When he was ten years old, my son Colin came up with the idea of a Valentines party for his friends at school—girls and boys. Maura, always game for a party, helped him cut out handmade invitations in the shape of 45 RPM records. When the day came, they checked out CDs of fifties music from the library, decorated the walls of the living room with more cardboard 45’s. Maura’s friends joined in to make French fries, hot dogs, and milkshakes. The kids arrived: boys in jeans and t-shirts and slicked-back hair; girls in skirts, bobby socks, hair in high ponytails.
When we turned on Elvis Presley, the room erupted into dance. Okay, some of the boys lurked in one corner over a game of Monopoly, but the rest, Colin chief among them, twirled and bobbed and twisted. Colin was a blur of improvised dance moves, oblivious to onlookers.
Here are links to a couple videos. These are worth a look. Kids have all the fun.
His dancing was a mix of fifties moves and Marine calisthenics. The effect was to free everyone in the room to turn it loose. Soon they had formed a conga line, with Colin at the head, and they paraded through the house. It was one of those perfect moments you want to save in a bottle and uncork on another not-so-perfect moment. Here is Colin with these friends. This is what I kept saying to myself. Look at them go. A few years ago I would never imagined this possible. (See also Friends and Superheroes.)
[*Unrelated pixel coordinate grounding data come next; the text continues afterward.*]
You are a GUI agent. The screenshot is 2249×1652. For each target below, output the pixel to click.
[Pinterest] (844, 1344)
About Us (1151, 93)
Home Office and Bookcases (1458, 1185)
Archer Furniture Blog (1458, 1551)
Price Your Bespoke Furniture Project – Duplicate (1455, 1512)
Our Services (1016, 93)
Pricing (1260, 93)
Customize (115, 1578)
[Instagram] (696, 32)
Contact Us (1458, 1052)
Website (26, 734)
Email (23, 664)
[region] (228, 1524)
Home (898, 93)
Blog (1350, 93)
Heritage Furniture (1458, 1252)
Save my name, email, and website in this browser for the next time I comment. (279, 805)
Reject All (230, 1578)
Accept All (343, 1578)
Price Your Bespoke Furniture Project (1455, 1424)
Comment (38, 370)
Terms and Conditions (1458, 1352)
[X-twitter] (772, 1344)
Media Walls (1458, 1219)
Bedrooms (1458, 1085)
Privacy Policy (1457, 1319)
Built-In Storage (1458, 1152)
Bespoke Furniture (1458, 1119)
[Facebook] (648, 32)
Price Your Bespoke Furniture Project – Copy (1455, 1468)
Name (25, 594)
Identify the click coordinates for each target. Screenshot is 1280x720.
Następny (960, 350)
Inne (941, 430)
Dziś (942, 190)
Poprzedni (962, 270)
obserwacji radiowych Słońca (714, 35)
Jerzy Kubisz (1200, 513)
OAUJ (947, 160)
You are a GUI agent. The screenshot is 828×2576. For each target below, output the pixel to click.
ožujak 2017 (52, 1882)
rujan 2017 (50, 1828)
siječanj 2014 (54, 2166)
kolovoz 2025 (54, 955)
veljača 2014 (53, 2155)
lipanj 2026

Of course, the hours of ordinary days and occasional harsh encounters on the playground contrast with the perfection of this moment, but they don’t erase it.
He’s on his way. He has embarked.
And something else. Colin’s doing it again, bringing back a memory of a friend. This time my friend JR from high school. (See post Running Band of Brothers.)
Colin whirls around at this Valentine’s party and it takes me back forty years to my friend JR at the ninth grade dance. That night when he set us all free.
Our quiet friend spun wildly on the dance floor, eyes closed, shaking his thick mop of hair, arms flailing. At first the girl he was dancing with was so stunned she stopped dancing and just gawked. Then, God bless her, whoever she was, she recovered and joined him, mirroring his abandon, her hair flying, losing one of her shoes. The rest of us asked the girls nearest at hand to dance. We had to get out there for a closer look. JR never opened his eyes. He was lost in the dance. His moves didn’t resemble the way the rest of us danced. He wasn’t watching us. He gave himself over to dance. Because we knew him, we knew this was not showing off, or a joke, it was simply what he wanted to do, what he felt the moment called for. We joined in.
When a song ended, JR would open his eyes, take his partner’s hand and politely escort her from the dance floor, bowing to her like gentlemen at a court dance in Victorian England. Then he would ask another girl and it would all start again. So it went on like this, that ninth grade dance—more like an athletic event than a social event. We were soaked in sweat, the boys anyway, and utterly happy, inhibitions forgotten. JR, like Colin, had set us free, at least for that hour, from the shackles of self-consciousness.